On se retrouve coincé : si on suppose que le modèle est linéaire, ben évidemment on ne risque pas de voir les non linéarités ! Mais si on chercher à faire « fitter » un modèle plus complexe qu’une loi affine, on est peut-être en train d’interpoler le bruit de fond et de proposer un modèle très éloigné du réel, alors qu’une simple droite serait plus juste.
Voilà pourquoi il y a très peu de chances de pouvoir observer autre chose que des phénomènes très francs, et encore on restera très retenus sur les conclusions. C’est un peu ce qui se passe pour la relation entre QI et Créativité. Il se pourrait qu’il y ait une limite autour d’un QI 120 à peu près, au-delà de laquelle le supplément de QI n’apporte pas de supplément de créativité à grande échelle.
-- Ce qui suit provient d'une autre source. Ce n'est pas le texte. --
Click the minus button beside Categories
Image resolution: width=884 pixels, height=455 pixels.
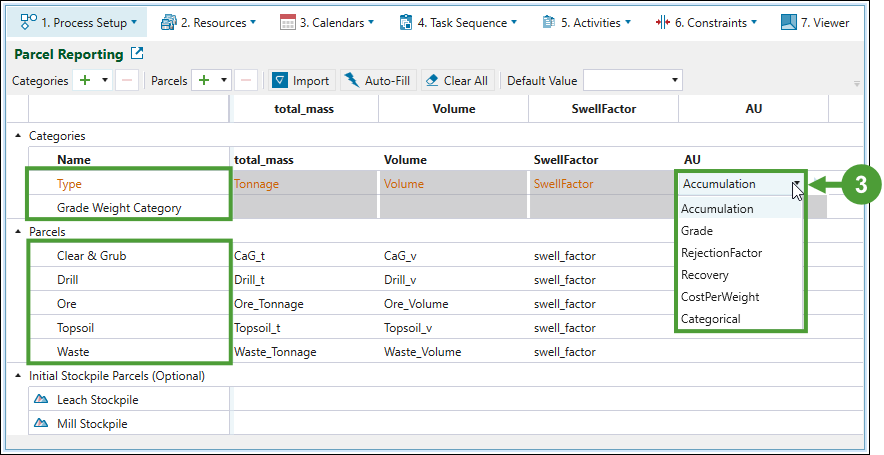tap(127, 81)
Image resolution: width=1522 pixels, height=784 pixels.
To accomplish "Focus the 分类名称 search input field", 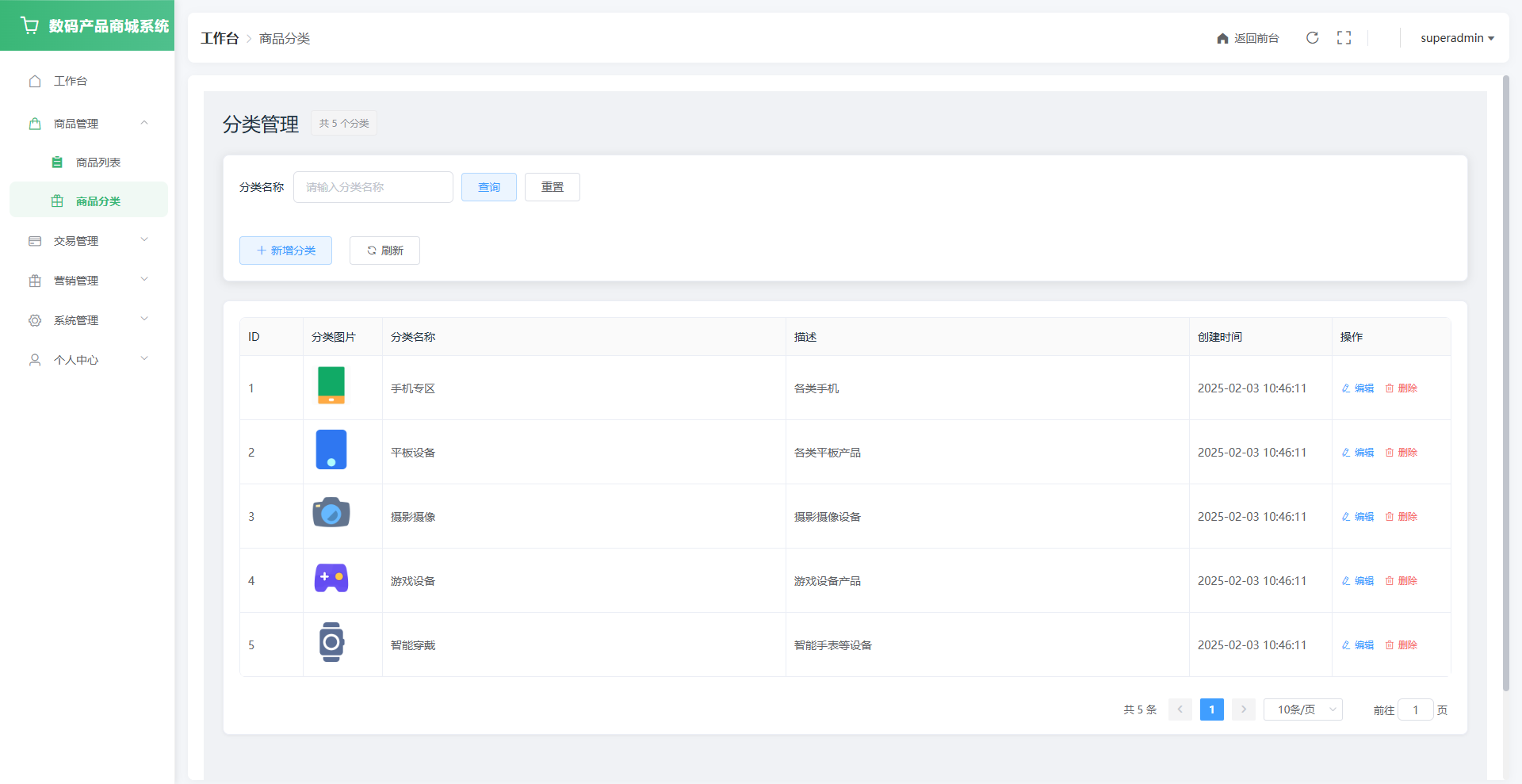I will click(373, 187).
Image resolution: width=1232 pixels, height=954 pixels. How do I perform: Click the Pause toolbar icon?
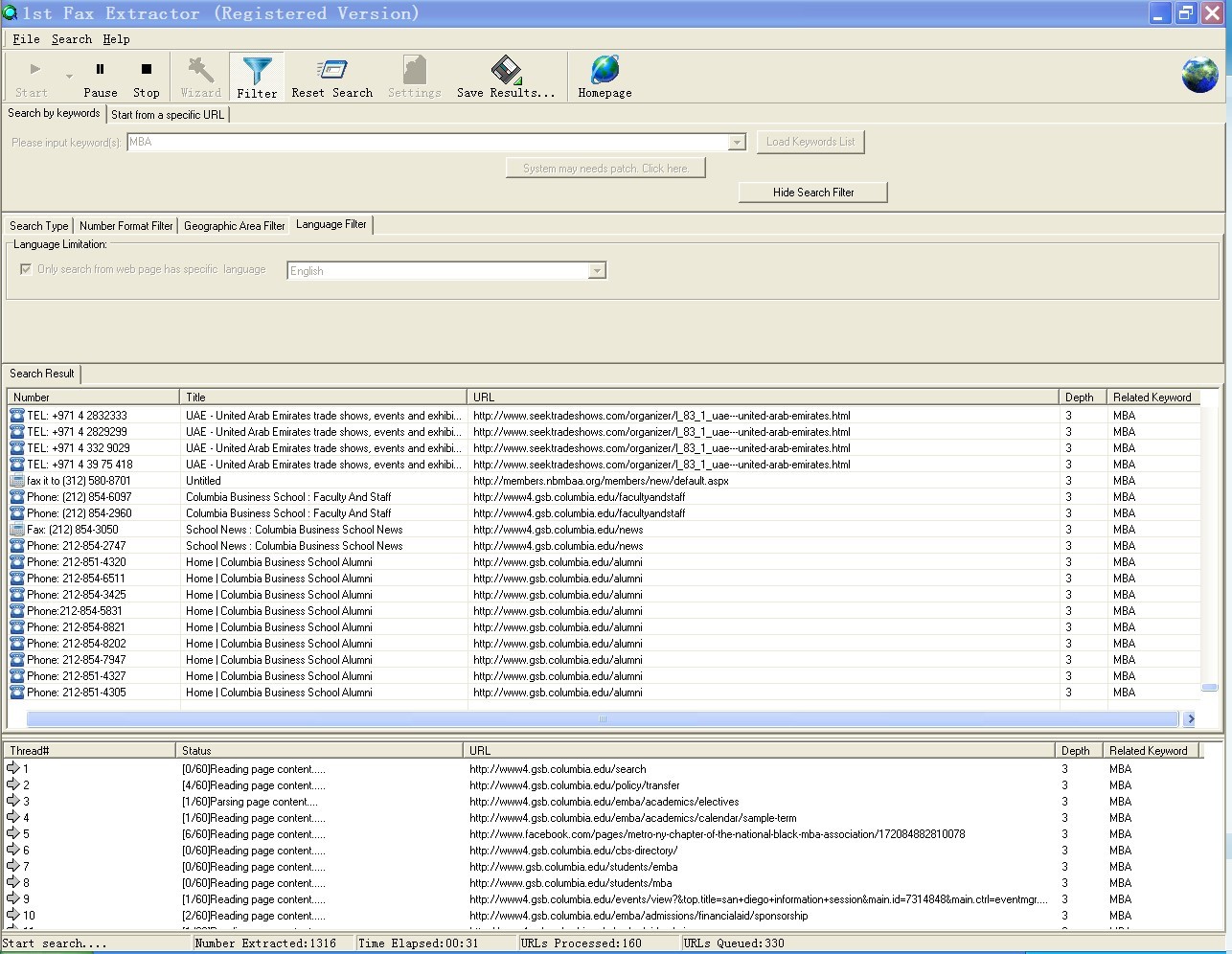coord(100,70)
Mais si vous jetez un œil à cette étude, vous verrez que c’est loin d’être une certitude :
https://www.ncbi.nlm.nih.gov/pmc/articles/PMC3682183/
Si on se rendait compte de manière fiable qu’au delà du même seuil de QI, par exemple 120, il n’y a plus de gain de créativité, ni d’accroissement de salaire, ni d’allongement des études, et que tout pleins de facteurs représentatifs du monde réel tendent à plafonner, alors on pourrait se dire que toutes les personnes avec un QI supérieur à 120 ont peu ou prou la même intelligence, et que les différences mesurées dans un cabinet de psy ne se traduisent par rien de concret dans la vie réelle. Mais on est très, très loin de ça.
Voilà, j’espère avoir convaincu que cette question de la linéarité du QI est très complexe, et qu’en l’état actuel des connaissances, elle n’a tout simplement pas beaucoup de sens.